Top of Data for this exercise

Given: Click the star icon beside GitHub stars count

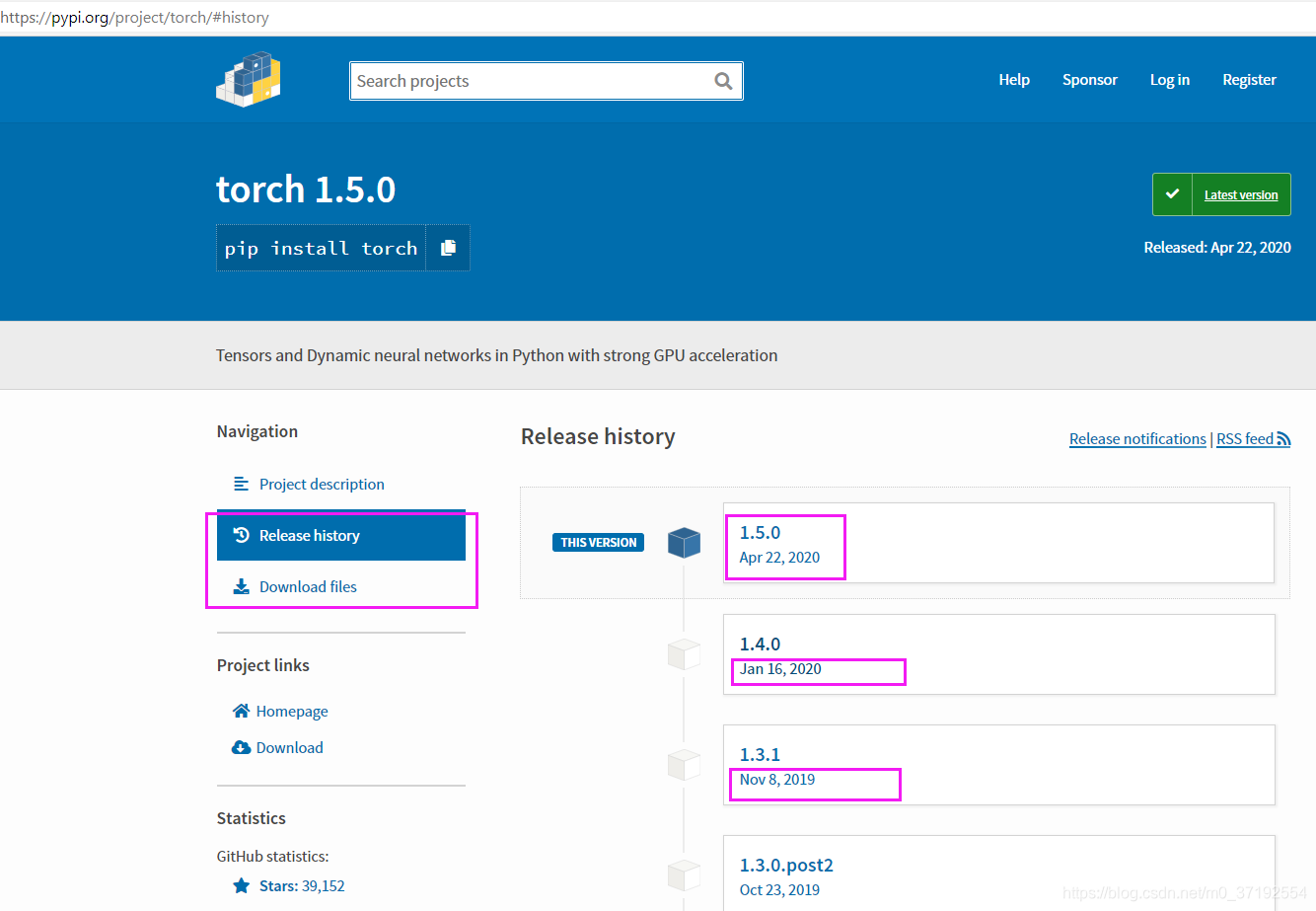Looking at the screenshot, I should click(242, 885).
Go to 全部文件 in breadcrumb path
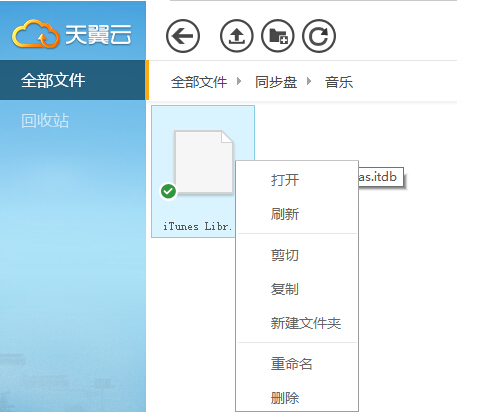This screenshot has height=412, width=480. click(199, 82)
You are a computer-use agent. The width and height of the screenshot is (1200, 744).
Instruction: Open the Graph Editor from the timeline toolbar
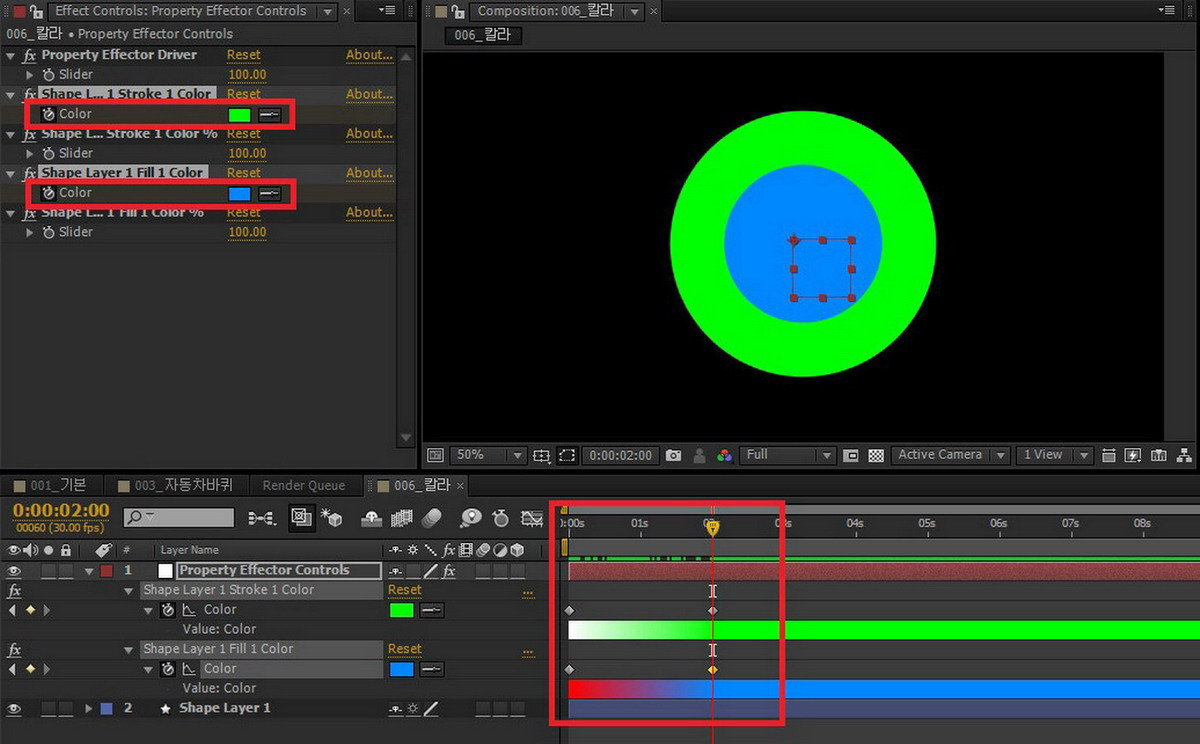pyautogui.click(x=532, y=518)
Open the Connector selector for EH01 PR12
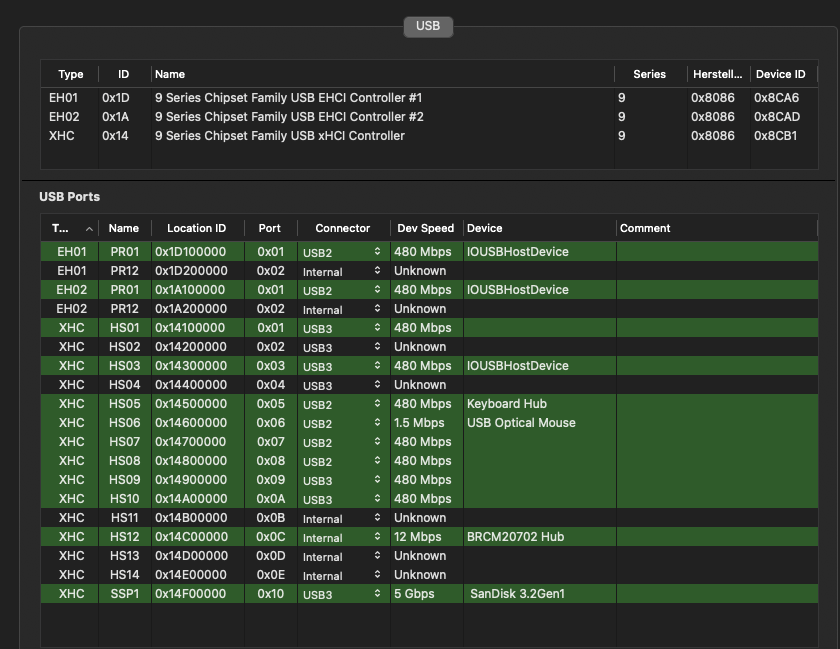 point(377,271)
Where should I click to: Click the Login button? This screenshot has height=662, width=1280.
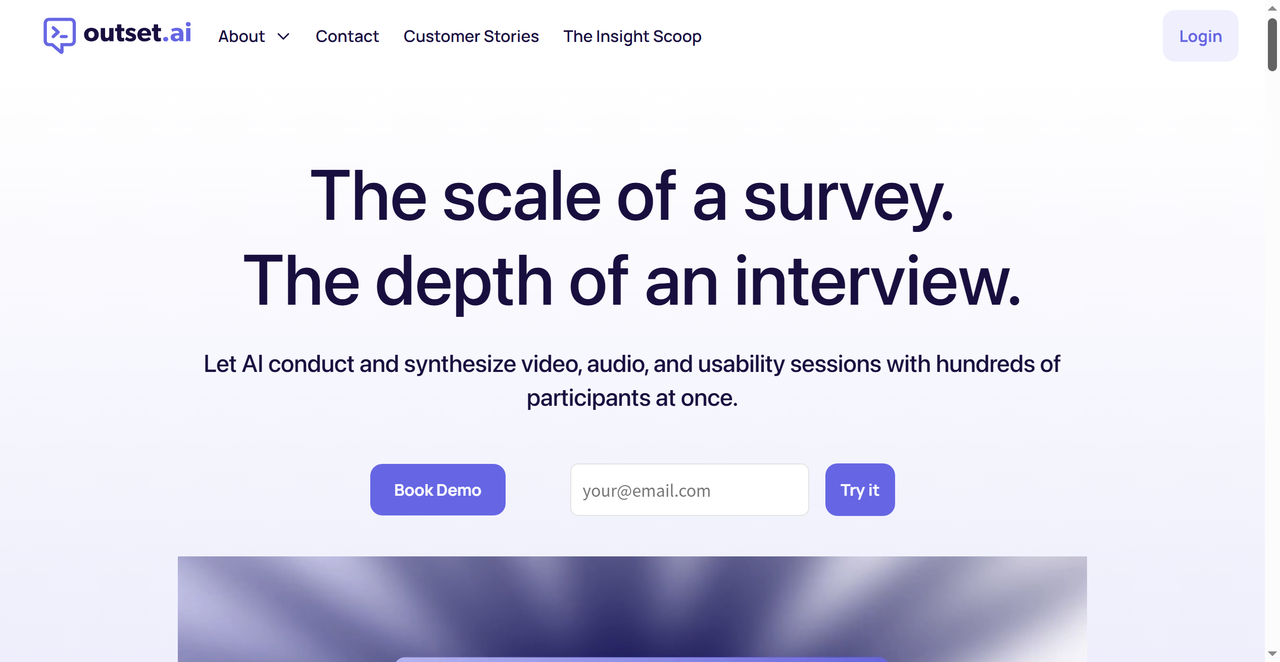(1200, 36)
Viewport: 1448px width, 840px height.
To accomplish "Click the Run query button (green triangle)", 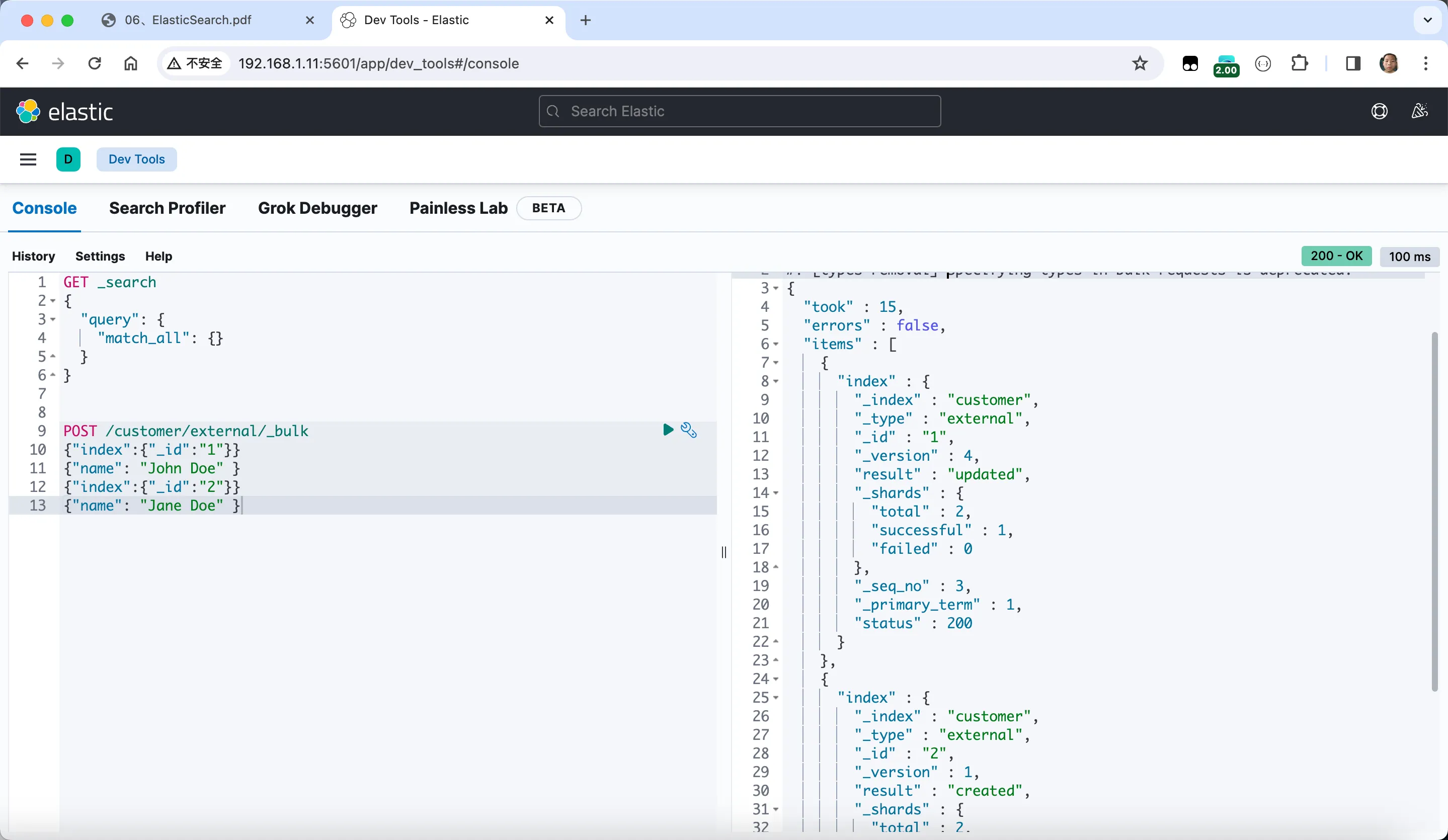I will tap(667, 430).
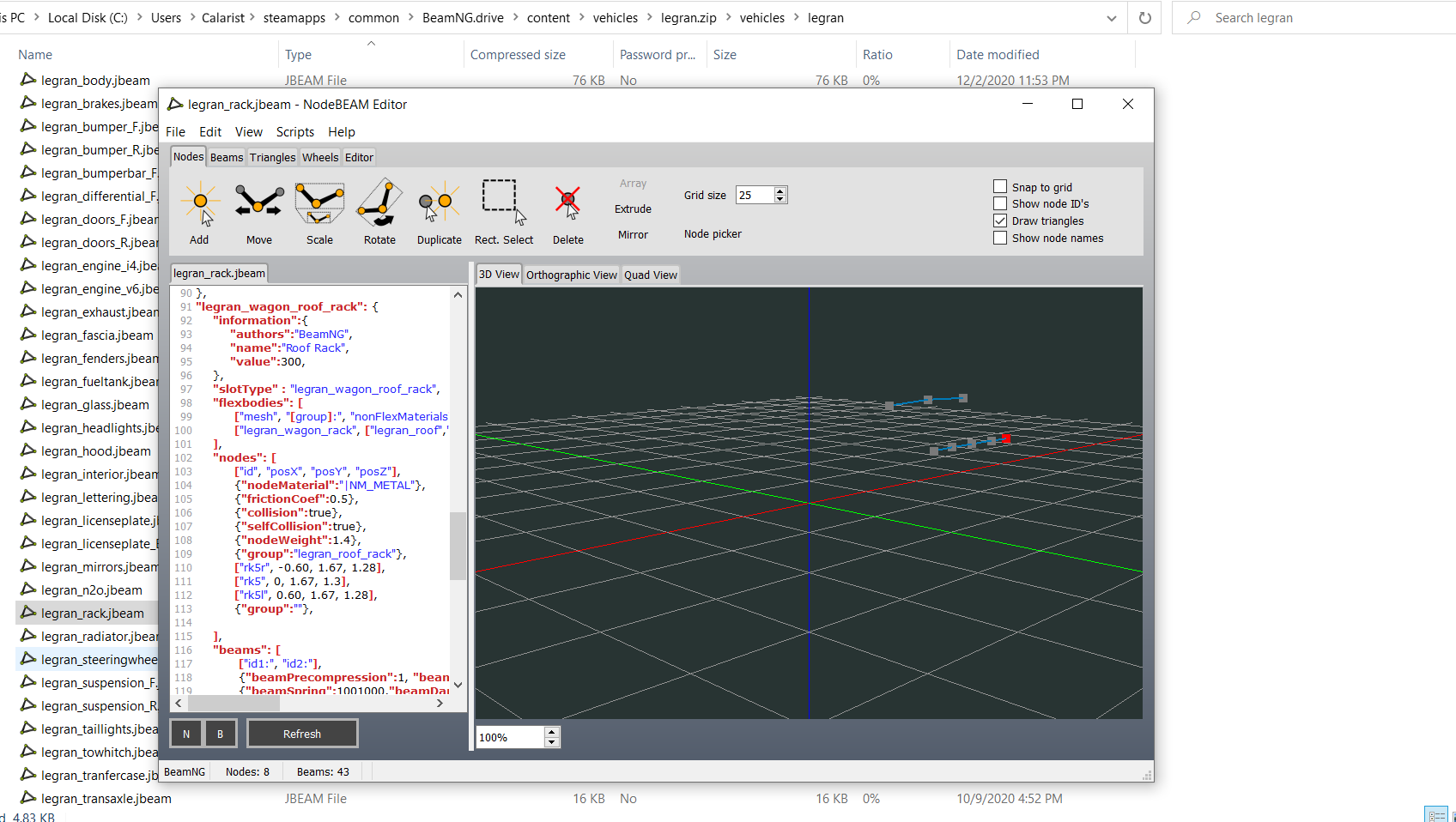
Task: Click the Mirror button
Action: 633,235
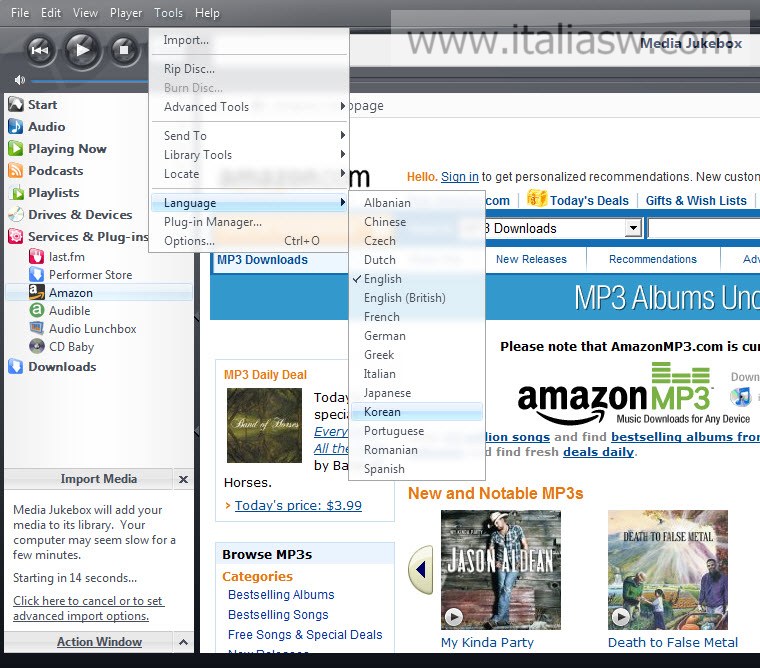Select Audible in the services tree

coord(69,311)
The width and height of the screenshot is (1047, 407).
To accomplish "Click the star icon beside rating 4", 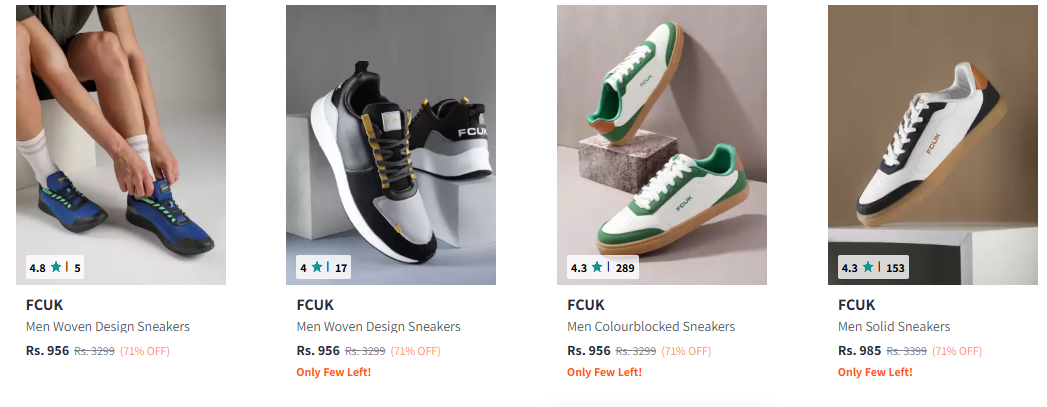I will pyautogui.click(x=317, y=268).

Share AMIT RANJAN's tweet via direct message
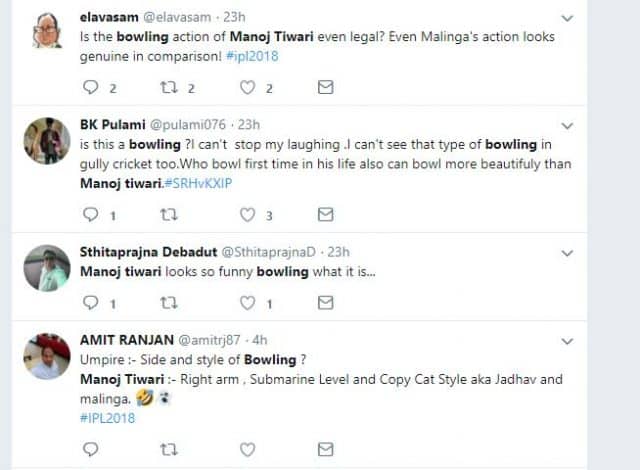[x=325, y=449]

Bottom of Data for this exercise

## Work instruction
Where a picture appears, omit it; otherwise reproduce each line above from the first to the one with "Viewport: 1448px width, 840px height.", inclusive.

## Exercise answer
Given: Click the star icon beside GitHub stars count

Looking at the screenshot, I should click(242, 885).
Go to 全部文件 in breadcrumb path
This screenshot has height=412, width=480. click(199, 82)
You are a computer-use agent. The width and height of the screenshot is (1200, 744).
Instruction: Open the Graph Editor from the timeline toolbar
pyautogui.click(x=532, y=518)
Open the Connector selector for EH01 PR12
 point(377,271)
Where should I click to: Click the Login button? This screenshot has height=662, width=1280.
(1200, 36)
Viewport: 1448px width, 840px height.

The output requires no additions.